XPath/XQuery format-integer function

Summary

Formats an integer according to a given picture string, using the conventions of a given natural language if specified.

Signatures

fn:format-integer(
$value as xs:integer?,
$picture as xs:string
) as xs:string
fn:format-integer(
$value as xs:integer?,
$picture as xs:string,
$lang as xs:string?
) as xs:string

Properties

The two-argument form of this function is deterministic, context-dependent, and focus-independent. It depends on default-language.
The three-argument form of this function is deterministic, context-independent, and focus-independent.

Rules

If $value is an empty sequence, the function returns a zero-length string.

In all other cases, the $picture argument describes the format in which $value is output.

The rules that follow describe how non-negative numbers are output. If the value of $value is negative, the rules below are applied to the absolute value of $value, and a minus sign is prepended to the result.

The value of $picture consists of a primary format token, optionally followed by a format modifier. The primary format token is always present and must not be zero-length. If the string contains one or more semicolons then everything that precedes the last semicolon is taken as the primary format token and everything that follows is taken as the format modifier; if the string contains no semicolon then the entire picture is taken as the primary format token, and the format modifier is taken to be absent (which is equivalent to supplying a zero-length string).

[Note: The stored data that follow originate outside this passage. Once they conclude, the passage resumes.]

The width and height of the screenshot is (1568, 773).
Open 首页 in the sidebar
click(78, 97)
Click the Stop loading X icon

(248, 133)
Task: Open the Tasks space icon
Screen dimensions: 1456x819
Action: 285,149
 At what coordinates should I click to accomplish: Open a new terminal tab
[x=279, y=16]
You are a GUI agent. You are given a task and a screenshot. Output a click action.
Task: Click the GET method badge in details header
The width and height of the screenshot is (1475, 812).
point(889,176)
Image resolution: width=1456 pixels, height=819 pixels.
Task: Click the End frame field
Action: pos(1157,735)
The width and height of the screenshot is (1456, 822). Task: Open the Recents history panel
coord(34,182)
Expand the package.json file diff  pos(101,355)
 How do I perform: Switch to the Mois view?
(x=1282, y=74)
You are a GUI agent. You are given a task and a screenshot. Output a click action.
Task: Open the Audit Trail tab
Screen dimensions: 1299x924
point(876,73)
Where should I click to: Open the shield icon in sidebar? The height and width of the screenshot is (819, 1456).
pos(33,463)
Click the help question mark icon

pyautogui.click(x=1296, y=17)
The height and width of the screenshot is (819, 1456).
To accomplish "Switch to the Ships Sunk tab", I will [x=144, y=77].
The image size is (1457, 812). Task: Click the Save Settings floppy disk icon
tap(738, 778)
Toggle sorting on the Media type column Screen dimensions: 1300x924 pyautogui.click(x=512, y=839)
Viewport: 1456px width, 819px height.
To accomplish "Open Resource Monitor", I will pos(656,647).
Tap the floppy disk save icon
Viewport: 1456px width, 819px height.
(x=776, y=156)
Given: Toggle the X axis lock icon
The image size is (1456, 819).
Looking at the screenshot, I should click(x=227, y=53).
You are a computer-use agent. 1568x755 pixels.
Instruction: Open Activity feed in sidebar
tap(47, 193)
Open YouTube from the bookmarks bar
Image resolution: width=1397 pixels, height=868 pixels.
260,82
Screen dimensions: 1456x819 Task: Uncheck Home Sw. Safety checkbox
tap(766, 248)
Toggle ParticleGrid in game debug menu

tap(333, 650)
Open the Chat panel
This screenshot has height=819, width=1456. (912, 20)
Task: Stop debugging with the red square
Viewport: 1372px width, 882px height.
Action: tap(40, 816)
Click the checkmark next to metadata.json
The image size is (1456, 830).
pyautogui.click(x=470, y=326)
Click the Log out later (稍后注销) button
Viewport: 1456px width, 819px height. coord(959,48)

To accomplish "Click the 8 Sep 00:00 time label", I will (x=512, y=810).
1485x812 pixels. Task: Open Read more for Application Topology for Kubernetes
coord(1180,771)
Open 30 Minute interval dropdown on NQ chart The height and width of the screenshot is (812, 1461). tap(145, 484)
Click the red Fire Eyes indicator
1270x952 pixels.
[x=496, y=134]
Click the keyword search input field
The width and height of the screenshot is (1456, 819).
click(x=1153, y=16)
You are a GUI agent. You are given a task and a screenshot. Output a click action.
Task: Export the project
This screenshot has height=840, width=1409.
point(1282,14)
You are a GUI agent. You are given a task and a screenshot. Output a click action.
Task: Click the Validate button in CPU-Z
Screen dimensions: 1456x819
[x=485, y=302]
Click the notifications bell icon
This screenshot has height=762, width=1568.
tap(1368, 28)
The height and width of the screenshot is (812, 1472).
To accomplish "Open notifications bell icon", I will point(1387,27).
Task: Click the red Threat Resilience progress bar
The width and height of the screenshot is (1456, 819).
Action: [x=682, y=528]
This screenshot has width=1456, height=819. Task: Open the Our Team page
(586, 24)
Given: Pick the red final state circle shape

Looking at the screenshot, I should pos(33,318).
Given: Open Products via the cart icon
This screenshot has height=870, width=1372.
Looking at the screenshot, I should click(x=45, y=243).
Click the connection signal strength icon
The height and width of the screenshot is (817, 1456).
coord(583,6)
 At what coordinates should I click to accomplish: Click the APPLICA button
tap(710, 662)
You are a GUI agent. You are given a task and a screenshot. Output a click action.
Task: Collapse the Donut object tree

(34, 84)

The primary format token is classified as one of the following:

  1. A decimal-digit-pattern made up of optional-digit-signs, mandatory-digit-signs, and grouping-separator-signs.

    The optional-digit-sign is the character "#".

    A mandatory-digit-sign is a character in Unicode category Nd. All mandatory-digit-signs within the format token must be from the same digit family, where a digit family is a sequence of ten consecutive characters in Unicode category Nd, having digit values 0 through 9. Within the format token, these digits are interchangeable: a three-digit number may thus be indicated equivalently by 000, 001, or 999.

    a grouping-separator-sign is a non-alphanumeric character, that is a character whose Unicode category is other than Nd, Nl, No, Lu, Ll, Lt, Lm or Lo.

    If the primary format token contains at least one Unicode digit then it is taken as a decimal digit pattern, and in this case it must match the regular expression ^((\p{Nd}|#|[^\p{N}\p{L}])+?)$. If it contains a digit but does not match this pattern, a dynamic error is raised .

    If a semicolon is to be used as a grouping separator, then the primary format token as a whole must be followed by another semicolon, to ensure that the grouping separator is not mistaken as a separator between the primary format token and the format modifier.

    There must be at least one mandatory-digit-sign. There may be zero or more optional-digit-signs, and (if present) these must precede all mandatory-digit-signs. There may be zero or more grouping-separator-signs. A grouping-separator-sign must not appear at the start or end of the decimal-digit-pattern, nor adjacent to another grouping-separator-sign.

    The corresponding output format is a decimal number, using this digit family, with at least as many digits as there are mandatory-digit-signs in the format token. Thus, a format token 1 generates the sequence 0 1 2 ... 10 11 12 ..., and a format token 01 (or equivalently, 00 or 99) generates the sequence 00 01 02 ... 09 10 11 12 ... 99 100 101. A format token of ١ (Arabic-Indic digit one) generates the sequence ١ then ٢ then ٣ ...

    The grouping-separator-signs are handled as follows:

    The position of grouping separators within the format token, counting backwards from the last digit, indicates the position of grouping separators to appear within the formatted number, and the character used as the grouping-separator-sign within the format token indicates the character to be used as the corresponding grouping separator in the formatted number.

    More specifically, the position of a grouping separator is the number of optional-digit-signs and mandatory-digit-signs appearing between the grouping separator and the right-hand end of the primary format token.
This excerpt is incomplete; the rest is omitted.